4GB of RAM is plenty, able to keep a handful of apps in memory while you multitask without having to reload them. There’s a healthy 64GB of storage for your apps and games, plus a microSD card slot for adding more should you run out.
Motorola’s hands-off approach to Android customisation helps, too. You’re getting a near-stock UI, with only a few extra tweaks and upgrades like an ambient display for at-a-glance notifications without waking the screen, and gesture controls to jump straight into the camera or turn on the flashlight.
The mid-range specs should mean fantastic battery life, but Motorola has actually shrunk the battery down from last year’s Moto Z Play, from 3500mAh to 3000mAh. That means this isn’t the stamina champion we were hoping for, but it can still put in an impressive performance.

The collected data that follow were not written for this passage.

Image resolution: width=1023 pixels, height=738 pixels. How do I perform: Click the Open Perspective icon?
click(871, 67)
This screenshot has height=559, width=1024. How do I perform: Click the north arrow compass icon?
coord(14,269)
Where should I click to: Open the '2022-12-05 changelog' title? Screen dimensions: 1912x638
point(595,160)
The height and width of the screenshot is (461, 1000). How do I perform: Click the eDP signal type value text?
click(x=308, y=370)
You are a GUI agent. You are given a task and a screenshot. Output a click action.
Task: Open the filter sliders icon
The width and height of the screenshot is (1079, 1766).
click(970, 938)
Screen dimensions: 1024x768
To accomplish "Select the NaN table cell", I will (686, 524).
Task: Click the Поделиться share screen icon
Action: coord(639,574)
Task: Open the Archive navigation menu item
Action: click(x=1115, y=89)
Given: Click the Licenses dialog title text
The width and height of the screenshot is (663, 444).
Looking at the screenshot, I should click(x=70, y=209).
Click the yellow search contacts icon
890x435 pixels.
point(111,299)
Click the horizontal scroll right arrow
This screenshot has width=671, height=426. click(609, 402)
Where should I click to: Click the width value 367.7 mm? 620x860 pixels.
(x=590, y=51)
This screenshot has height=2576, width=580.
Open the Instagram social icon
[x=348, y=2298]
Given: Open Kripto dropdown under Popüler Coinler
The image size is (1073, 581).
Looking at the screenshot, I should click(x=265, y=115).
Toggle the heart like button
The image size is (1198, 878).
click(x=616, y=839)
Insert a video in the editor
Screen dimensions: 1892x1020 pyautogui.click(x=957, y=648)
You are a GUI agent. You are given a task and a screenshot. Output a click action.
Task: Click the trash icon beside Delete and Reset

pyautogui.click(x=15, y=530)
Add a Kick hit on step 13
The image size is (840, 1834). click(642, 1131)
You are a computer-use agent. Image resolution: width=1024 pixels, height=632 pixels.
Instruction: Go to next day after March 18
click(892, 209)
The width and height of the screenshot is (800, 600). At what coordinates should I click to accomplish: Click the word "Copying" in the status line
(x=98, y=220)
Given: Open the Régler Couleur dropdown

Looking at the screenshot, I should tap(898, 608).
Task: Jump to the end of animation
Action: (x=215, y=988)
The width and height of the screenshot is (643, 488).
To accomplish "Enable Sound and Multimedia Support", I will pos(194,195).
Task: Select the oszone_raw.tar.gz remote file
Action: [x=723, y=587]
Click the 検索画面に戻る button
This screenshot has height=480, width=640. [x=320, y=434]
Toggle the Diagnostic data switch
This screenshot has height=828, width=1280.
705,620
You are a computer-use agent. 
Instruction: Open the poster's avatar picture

That’s because it has an unnatural talent for going hours in standby without losing much juice at all. Keep the screen on all day with social scrolling, games or video streaming, and you’ll need to top up before bedtime, but for general use, you’ll still be able to go every other day between charges.
It supports fast charging, of course, so you’re not hanging around for long to wait for it to refuel, and there are plenty of battery-friendly Moto Mods that can help you go for longer when you’re nowhere near a plug socket.
MOTOROLA MOTO Z2 PLAY VERDICT
When it showed up at the tail end of 2016, we loved the Moto Z Play and its weird yet wonderful take on the modular mobile. It had fantastic battery life, too, but couldn’t quite edge out the cheaper OnePlus 3 as our go-to phone below £350.
Now that the OnePlus 5 has upped the budget to £450, though, Motorola’s second try looks a lot more appealing. And not just because the price has only gone up by a Brexit-beating tenner here in the UK.
It doesn’t have the most powerful parts, the battery might not be quite so long-lasting any more, and the similarly-priced Honor 9 might have a more comprehensive dual-camera setup, but there’s something undeniably cool about those Moto Mods.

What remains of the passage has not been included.